Et pourtant c’est précisément dans cette période où la nation subsiste seule que nous avons assisté à la décomposition instantanée, vertigineuse de la nation. Cela nous a laissés étourdis, au point qu’il est extrêmement difficile de réfléchir là-dessus.

Le peuple français, en juin et juillet 1940, n’a pas été un peuple à qui des escrocs, cachés dans l’ombre, ont soudain par surprise volé sa patrie. C’est un peuple qui a ouvert la main et laissé la patrie tomber par terre. Plus tard — mais après un long intervalle — il s’est consumé en efforts de plus en plus désespérés pour la ramasser, mais quelqu’un avait mis le pied dessus.

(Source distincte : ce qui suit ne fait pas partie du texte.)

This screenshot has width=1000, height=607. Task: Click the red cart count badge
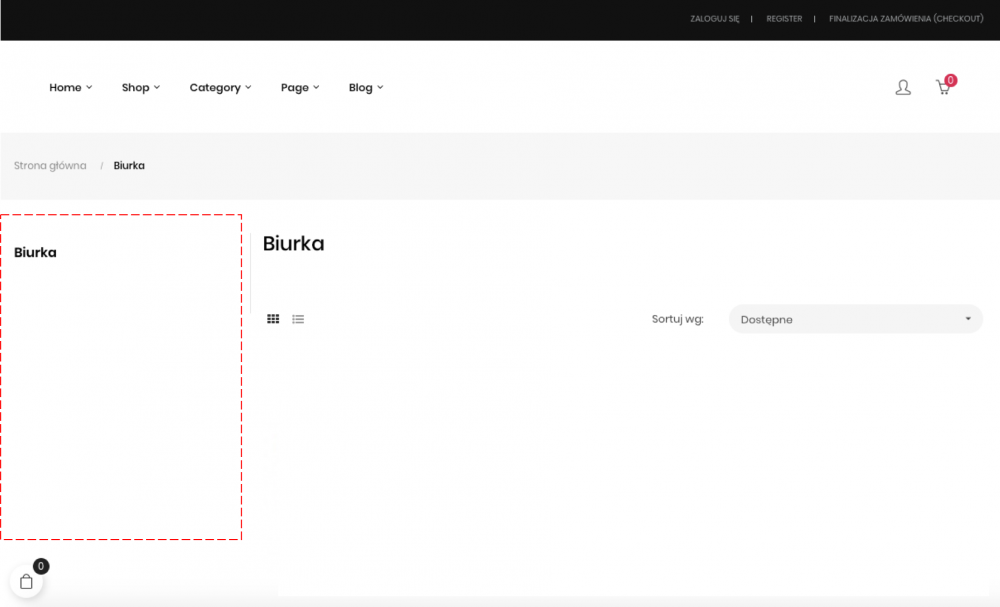[x=950, y=80]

Maintenant le sens national est revenu. Les mots « mourir pour la France » ont repris un accent qu’ils n’avaient pas eu depuis 1918. Mais dans le mouvement de refus qui a soulevé le peuple français, la faim, le froid, la présence toujours odieuse de soldats étrangers possédant tout pouvoir pour commander, la séparation des familles, pour certains l’exil, la captivité, toutes ces souffrances ont eu pour le moins une très large part, probablement décisive. La meilleure preuve est la différence d’esprit qui séparait la zone occupée et l’autre. Il n’y a pas par nature une plus grande quantité de grâce patriotique au nord qu’au sud de la Loire. La différence des situations a produit des états d’esprit différents. L’exemple de la résistance anglaise, l’espoir de la défaite allemande ont été aussi des facteurs importants.

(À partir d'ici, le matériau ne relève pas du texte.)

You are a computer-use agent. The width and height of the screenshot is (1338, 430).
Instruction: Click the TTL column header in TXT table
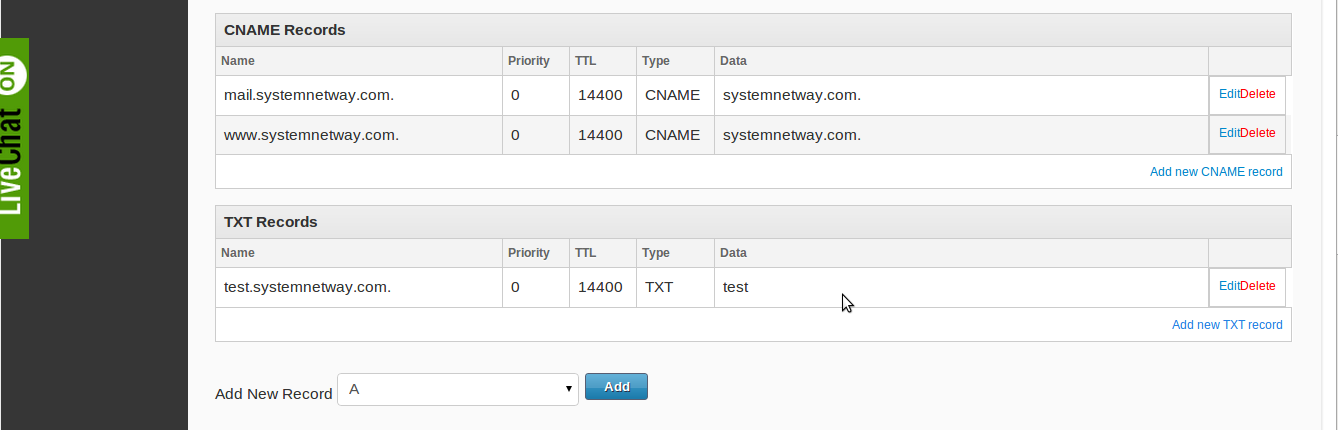[585, 253]
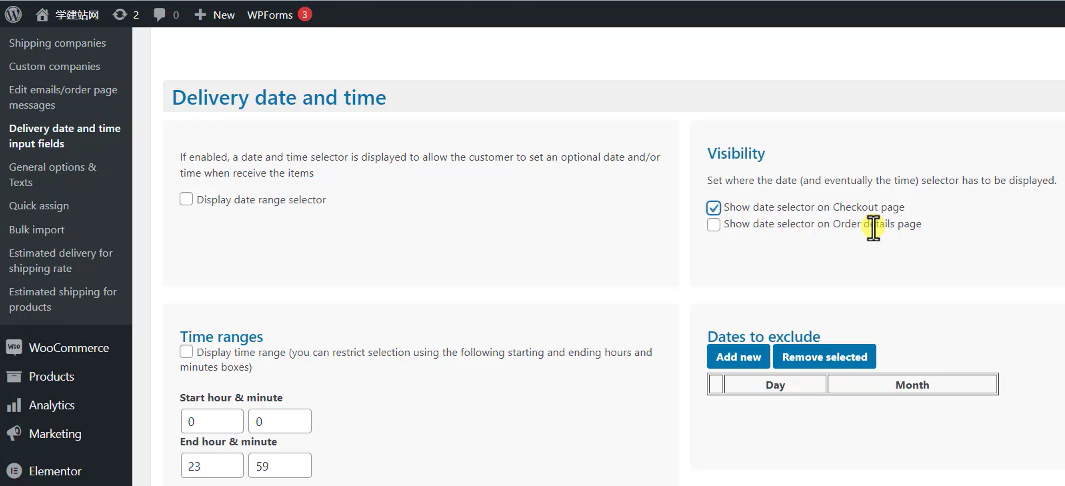Select all rows checkbox in Dates table
The image size is (1065, 486).
716,385
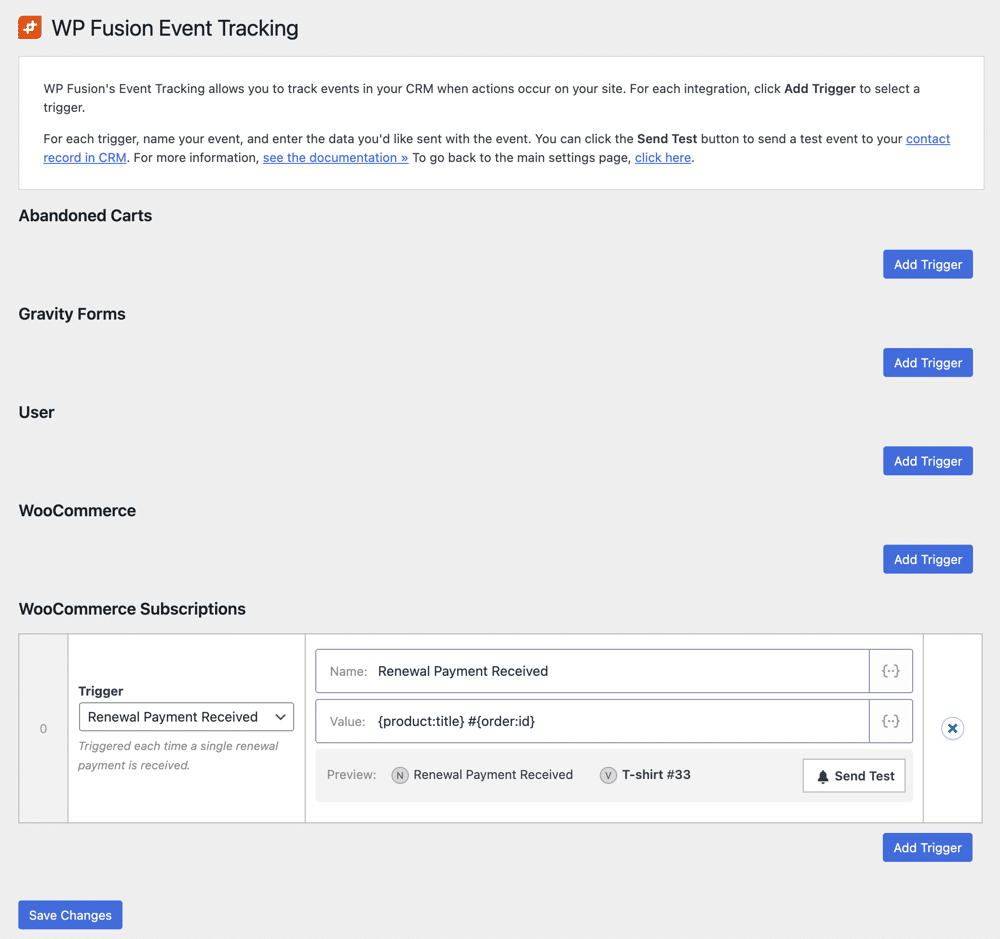Screen dimensions: 1000x939
Task: Add a trigger for WooCommerce
Action: coord(927,559)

La France aujourd’hui n’a d’autre réalité que le souvenir et l’espérance. La République n’a jamais été aussi belle que sous l’Empire ; la patrie n’est jamais si belle que sous l’oppression d’un conquérant, si l’on a l’espoir de la revoir intacte. C’est pourquoi on ne doit pas juger, par l’intensité actuelle du sentiment national, de l’efficacité réelle qu’il possédera, après la libération, pour la stabilité de la vie publique.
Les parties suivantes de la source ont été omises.